Est-ce que Trump pourra tenir ses promesses, en particulier les plus controversées ? Devenu politicien de cette « démocratie » représentative qui ne nous représente plus, il en laissera de côté plusieurs. Le « mur de la peur » avec le Mexique est déjà en bonne partie construit. Pour le compléter, il lui faudra forcer quelques États à le faire. Le Mexique ne payera pas, si Trump le prolonge. L’expulsion des immigrants illégaux, latino-américains ou d’autres origines, il le fera très probablement, du moins partiellement, pour « calmer » les plus xénophobes. La question est de savoir jusqu’où il ira et quel prix économique et social il est prêt à payer, car plusieurs « factures » seront attachées nécessairement à cette « démesure » aux conséquences diverses. Quant au refus d’accueillir les immigrants et réfugiés musulmans, il a déjà tempéré ses propos en ouvrant la possibilité de contrôles très serrés à la place de la fermeture totale. Par rapport aux traités de libre-échange, en particulier l’ALÉNA, le Canada et le Mexique sont ouverts à le renégocier. Quant à se retirer de l’ALÉNA, le nouveau président peut utiliser l’article 2205 du traité pour le faire, quoique les experts sont divisés sur le pouvoir du président d’agir sans l’accord du Sénat. Pour le Traité transpacifique, Trump a déjà annoncé que, dès le premier jour de sa présidence, il entreprendra le retrait des États-Unis du TTP.

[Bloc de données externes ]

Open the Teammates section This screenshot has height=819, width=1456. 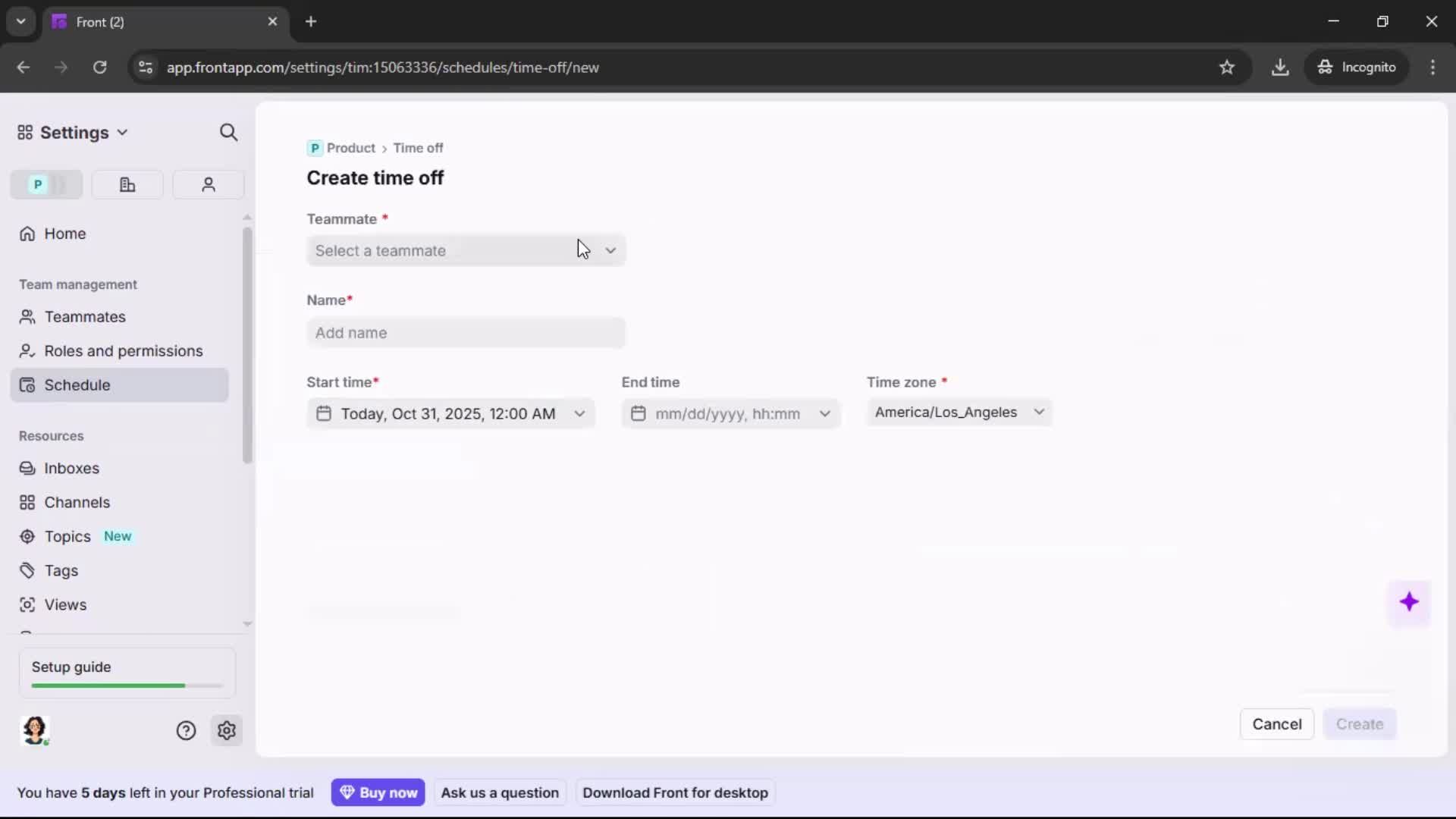[83, 317]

Cependant, le plus important est que l’ « aberrante » élection de Trump permet de réaliser qu’elle n’est pas si aberrante que nous la présente les médias si l’on tient compte, en premier lieu, de l’expérience réelle d’exclusion des États-Uniens : leur pouvoir d’achat réel stagne et ne suit pas la croissance de la richesse et de la productivité (+100% !) depuis trente-sept ans. En second lieu, concomitant à cette grave situation, la démocratie représentative est en crise – pas seulement aux États-Unis –, et des signes inquiétants se manifestent depuis des années : très basse participation (moyenne de 53,42% depuis 36 ans ; 52,9% en 2016) ; le vote majoritaire direct n’est pas la base des élections présidentielles aux États-Unis, ce qui permet à un candidat qui a eu moins de votes de devenir président, comme c’est le cas de Donald Trump qui a récolté près de 650 000 votes de moins qu’Hillary Clinton. Mais le plus grave, c’est que la « démocratie » représentative est devenue sa négation même en étant de fait « le gouvernement des riches, pour les riches et par les riches. »

Est-ce que Trump, un milliardaire, peut devenir le président du peuple américain majoritairement exclu dans une « démocratie » qui a perdu contact avec la réalité de ses citoyens et qui est au service de la bourgeoisie transnationale aux commandes de l’économie, de la politique et de la géopolitique du profit ? Avec cette « démocrature » représentative, les problèmes des citoyens américains ne sont pas près d’être résolus. Et les contradictions et les tensions au sein de la société états-unienne iront en s’aggravant. Ajoutez à cela les mesures qui favorisent les énergies polluantes et obsolètes que Trump veut mettre en avant, fruits d’une vision à court terme qui aggraveront la destruction écologique et ses conséquences climatiques, ainsi que l’impact négatif sur le développement des technologies alternatives aux énergies fossiles. Si ce programme, qui n’est pas exclusif à Trump, se concrétise, on aura, alors, un « cocktail molotov » géant au sein d’un géant et la déflagration pourrait affecter non seulement les États-unis, mais aussi, plus globalement, notre monde interdépendant.

Cependant, tout n’est pas encore joué. Il y a place pour des actions concertées de la société civile états-unienne et mondiale pour changer de route aux États-Unis et ailleurs. Trump est le clone grotesque d’autres Trump de bonnes manières, mais qui ne sont pas moins dangereux pour les citoyens, nos libertés et la source de toute vie : notre planète. L’autre côté de la médaille, l’autre monde possible, est en plein développement et citoyens et organisations construisent de nouveaux espaces de participation politique, économique et sociale basés sur la coopération, l’inclusion et le respect de la nature. Nous avons là déjà un bon point de départ qui doit s’amplifier pour déjouer les « trumperies » d’une démocratie et d’une économie en état de psychose.


Victor H. Ramos est anthropologue (Québec, Canada).